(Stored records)
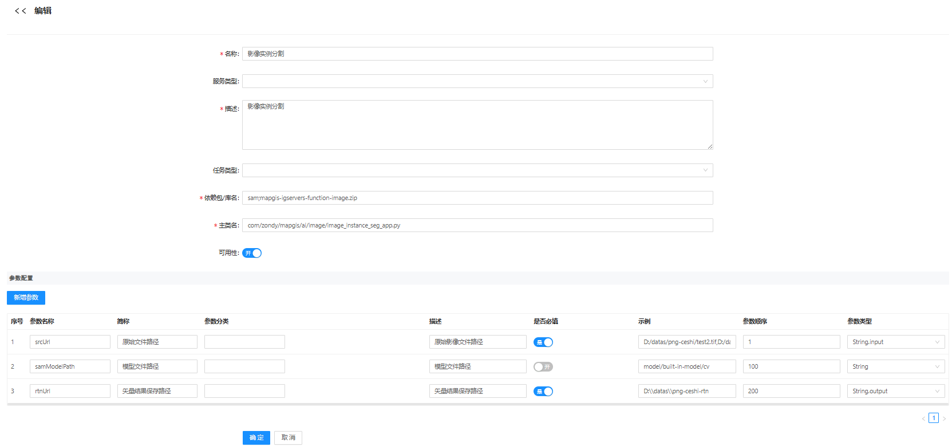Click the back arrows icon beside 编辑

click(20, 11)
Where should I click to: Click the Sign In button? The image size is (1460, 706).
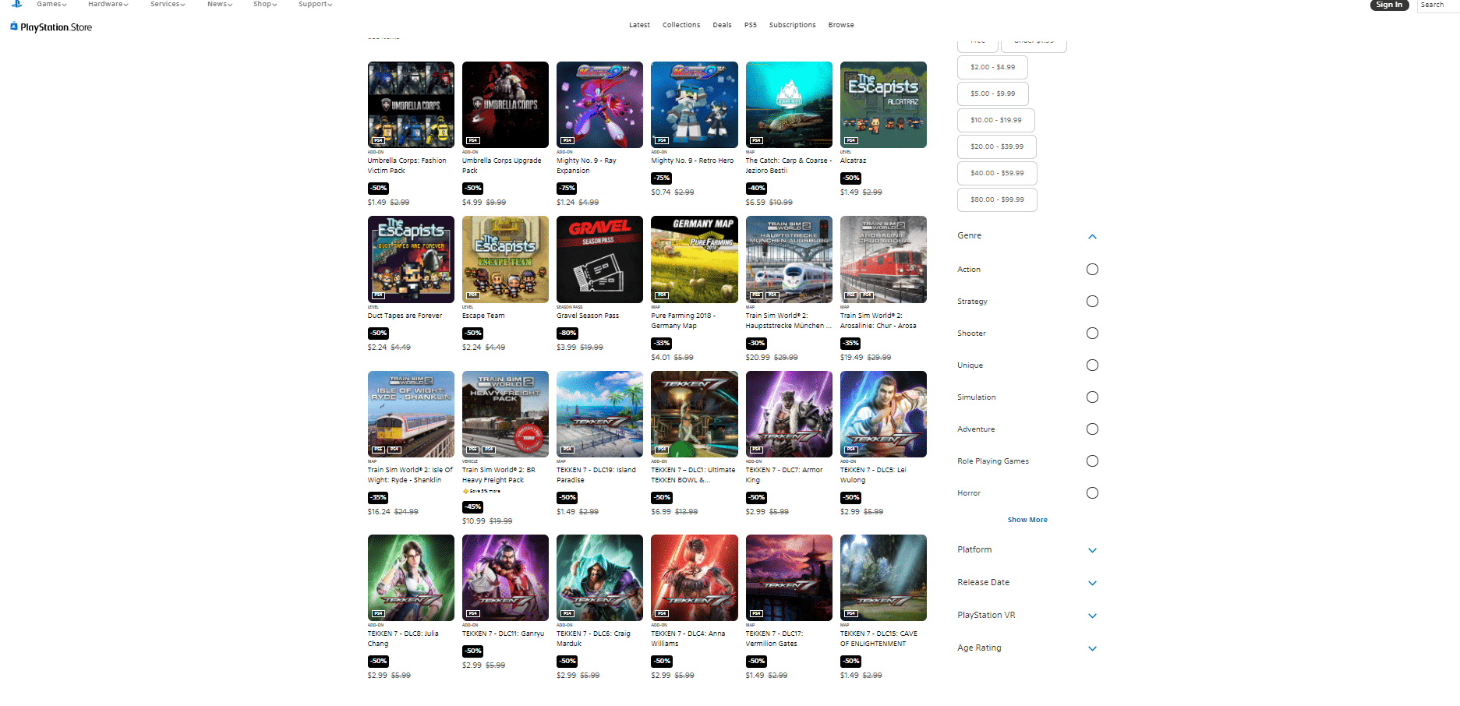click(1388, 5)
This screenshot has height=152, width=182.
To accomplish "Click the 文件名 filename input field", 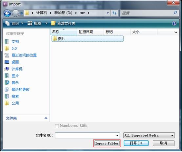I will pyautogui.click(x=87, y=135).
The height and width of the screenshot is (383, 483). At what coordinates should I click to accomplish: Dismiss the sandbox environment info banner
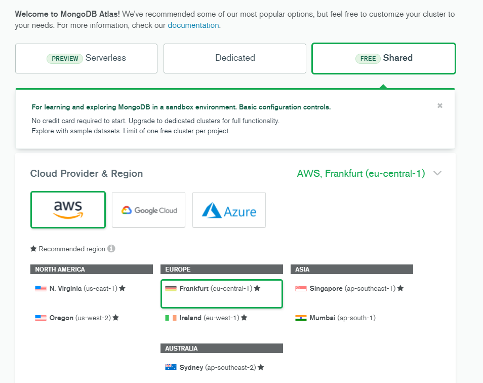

> _ASSIGNMENT_: Looking at the entries above, count each line that includes the string "height" and give only the total.

> _EXERCISE ANSWER_: 2